Interpretive Summary: The red imported fire ant was introduced into the United States from South America in the 1930's. It infests over 278 million acres in the United States and is a very serious medical and agricultural pest. During the past several decades numerous surveys have been made in South America and throughout the southern United States for potential biological control organisms of fire ants. A limited number of organisms have been identified mainly in South America. None has been found in imported fire ants in the U.S. It is believed that imported fire ants are much more abundant in the United States than in South America because they were introduced without any major natural enemies. The microsporidium Thelohania solenopsae is the most common pathogen in fire ants in Brazil and Argentina. During a recent survey of multiple queen field-collected colonies in Florida by Scientists at the Center for Medical, Agricultural, and Veterinary Entomology, Gainesville, FL, this microsporidium was discovered in workers of the red imported fire ant. This is the first time this microsporidium has been found in the red imported fire ant in the U.S. We also discovered it in fire ant colonies from Mississippi and Texas.

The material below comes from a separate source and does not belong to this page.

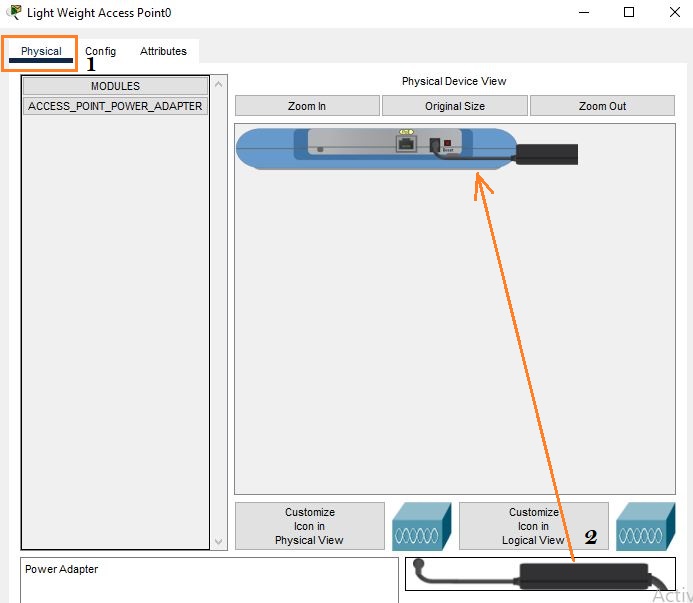The image size is (693, 603).
Task: Click the Zoom Out button
Action: (x=602, y=106)
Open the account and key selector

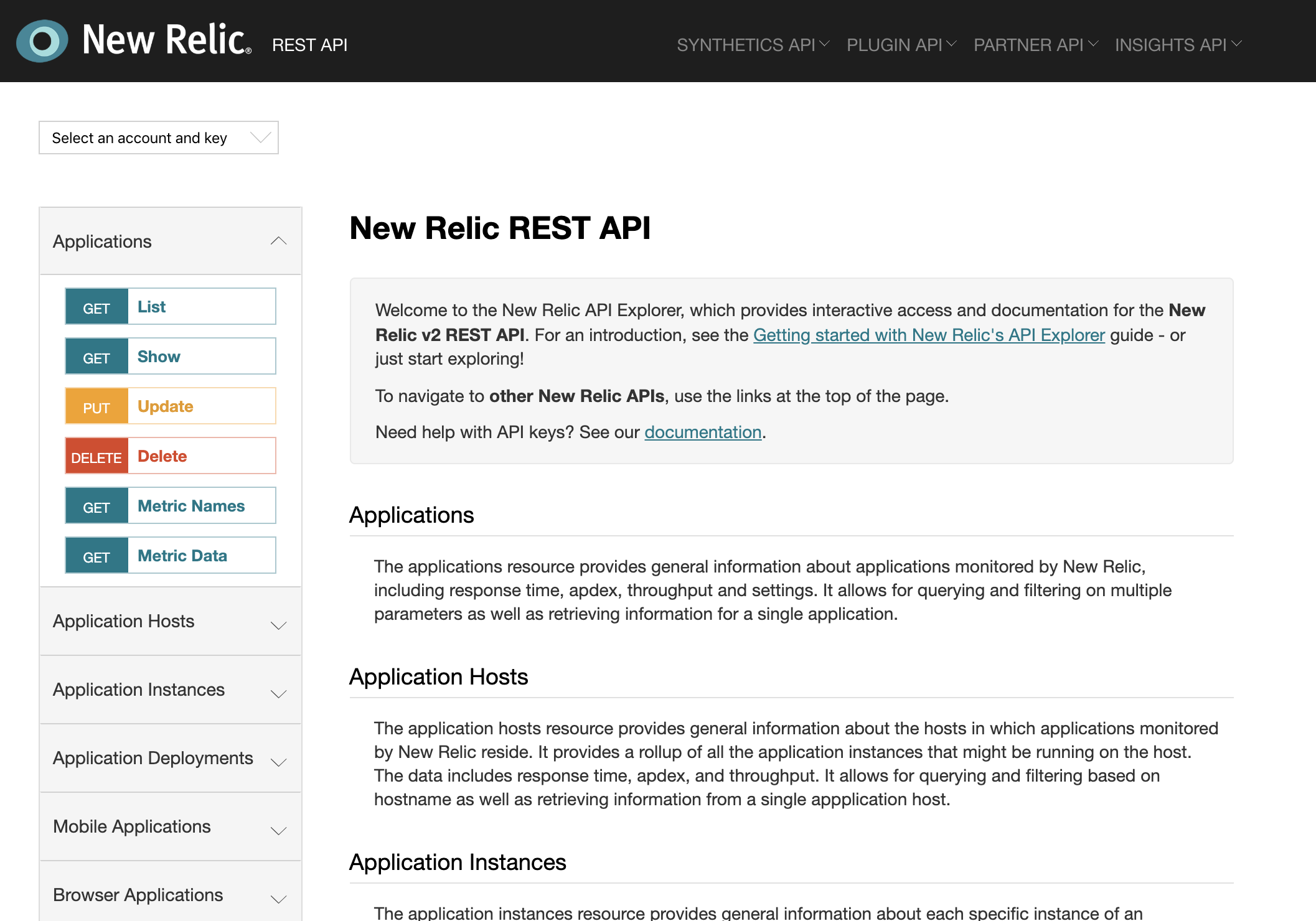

Technical Abstract: The microsporidium, Thelohania solenopsae, is the most common pathogen in fire ants in Brazil and Argentina. It is an obligate intracellular pathogen which reduces population densities of fire ants. It has never been found in fire ants in the U.S. During a recent survey of colonies of the red imported fire ant, Solenopsis invicta, we discovered a microsporidium in workers. The spores appeared similar in size and shape to those of T. solenopsae. Sequence comparisons of the 16s rRNA genes of T. solenopsae from Argentina and the microsporidium found in S. invicta populations in Florida were indistinguishable. Therefore, this is the first time T. solenopsae has been found in S. invicta in the U.S. A total of 379 colonies was excavated in north central Florida and 86 (23%) of these were infected. Within infected colonies, workers had the highest infection rate (72%) followed by larvae (54%) and queens (31%). We have also examined polygynous colonies from Hurley, MS,(3 of 8 colonies were infected), Gulfport, MS (1 of 8 colonies was infected) and Thorndale, TX (5 of 7 colonies were infected). In addition, other ant species were also examined: S. geminata Fabricius (15), Dorymyrmex bureni (Trager) (9), Pheidole metallescens Emery (1), Pheidole moerens Wheeler (1), Camponotus floridanus (Buckley) (1), Trachymyrmex septentrionalis McCook (1), and Brachymyrmex depilis Emery (1) and all were negative for the microsporidium. At the present time, only polygynous S. invicta colonies have been found to be infected. This report documents for the first time a microbial pathogen in S. invicta in the U.S.